Deutscher China-Boom ist Vergangenheit

Beim ersten Besuch als Außenminister drängte Frank-Walter Steinmeier (SPD) die chinesische Regierung, geistiges Eigentum made in Germany besser zu schützen. Derweil gehen die deutschen Exporte in das Reich des Wirtschaftswunders stark zurück

AUS PEKING GEORG BLUME

Bundesaußenminister Frank-Walter Steinmeier hatte sich viel vorgenommen bei seinem ersten offiziellen Besuch des Wirtschaftswunder-Landes China. Einerseits wollte er den Chinesen ernsthafte Verhandlungen über den Schutz geistigen Eigentums abringen, andererseits die konzernfreundliche Politik seines Exchefs im Bundeskanzleramt, Gerhard Schröder, renovieren. So verkündete Steinmeier die neue Maxime deutscher China-Politik: „Wir müssen die Haltung der chinesischen Regierung diskutieren.“ Der Außenminister sagte das, als könne das kleine Deutschland das große China an den Pranger stellen.
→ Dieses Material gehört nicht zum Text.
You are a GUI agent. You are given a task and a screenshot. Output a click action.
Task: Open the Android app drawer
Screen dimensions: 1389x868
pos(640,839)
Doch Steinmeier versuchte es. Schon seine Reiseroute lehrte Peking Geduld: Erst besuchte er Japan und Südkorea, dann erst China. Statt, wie die rot-grüne Regierung, nur China-Politik zu betreiben, wolle er Asien-Politik machen, betonte man in Delegationskreisen. Auch strich man heraus, dass Steinmeier den Konzern-Ballast Schröders abgeschüttelt habe. Der war stets mit den großen Wirtschaftsbossen zur Unterzeichnung teurer Verträge nach Peking gekommen. Steinmeier dagegen begnügte sich mit einer Gruppe bescheidener Mittelständler im Tross – und rückte stattdessen die Grundprobleme der deutsch-chinesischen Wirtschaftsbeziehungen in den Vordergrund.

Dafür gab es allerdings einen gewichtigen Anlass: Konnten die Deutschen noch in Zeiten der rot-grünen Koalition mit satten Ausfuhrzuwächsen nach China glänzen – durchschnittlich nahmen die deutschen Chinaexporte von 1999 bis 2004 um 23,1 Prozent zu –, folgte zum Berliner Regierungswechsel 2005 der Einbruch. Von Januar bis November letzten Jahres gaben die deutschen China-Exporte um 0,5 Prozent gegenüber dem gleichen Zeitraum des Vorjahres nach. Umgekehrt stiegen die deutschen Einfuhren aus China um 20,7 Prozent ähnlich stark wie in den Vorjahren. Folglich mussten in Berlin die Alarmglocken läuten. Statt wie bisher nur Gewinner gibt es im deutsch-chinesischen Wirtschaftsverhältnis plötzlich beides: Gewinner und Verlierer.

Wer aber sind die Verlierer? Etwa das Transrapid-Konsortium der deutschen Konzerne ThyssenKrupp und Siemens? Das Transrapid-Thema begleitete Steinmeier in Peking auf Schritt und Tritt. Aber nicht nur, weil die chinesische Regierung während seines Aufenthalts in China die Entscheidung traf, die bisherige Transrapid-Strecke in Schanghai um 160 Kilometer auszubauen. Das hört sich für ThyssenKrupp und Siemens eher gut an.

Prekär sind jedoch die langfristigen Aussichten. Erstens, weil es den Transrapid vermutlich bald auch als Plagiat auf einer neuen, rein chinesischen Teststrecke geben wird. Auch wenn Siemens-Aufsichtsratschef Heinrich von Pierer das noch nicht glauben mag. Zweitens, weil beim Zug nach Hangzhou bereits 70 Prozent aller Teile in China gefertigt werden sollen. Beide Trends erklären den Einbruch der deutschen China-Exporte: Denn chinesische Plagiate deutscher Technologie und deutsche China-Produktionen mit hohem „local content“ ersetzen zunehmend die deutsche Warenausfuhr nach China.

Steinmeier wird einen Teufel tun, das in Peking direkt anzusprechen. Er weiß, was sich für einen Exportweltmeister ziemt. Dafür aber setzte er den Schutz des geistigen Eigentums deutscher Firmen in China an die erste Stelle der neuen Peking-Prioritäten der großen Koalition. Das Thema lautet „Technologieklau“. Dabei sind die Chinesen natürlich die Bösen und die Deutschen die Guten. Auch damit aber setzt sich Steinmeier von Schröder ab, der diese Gut-Böse-Einteilung zu vermeiden wusste.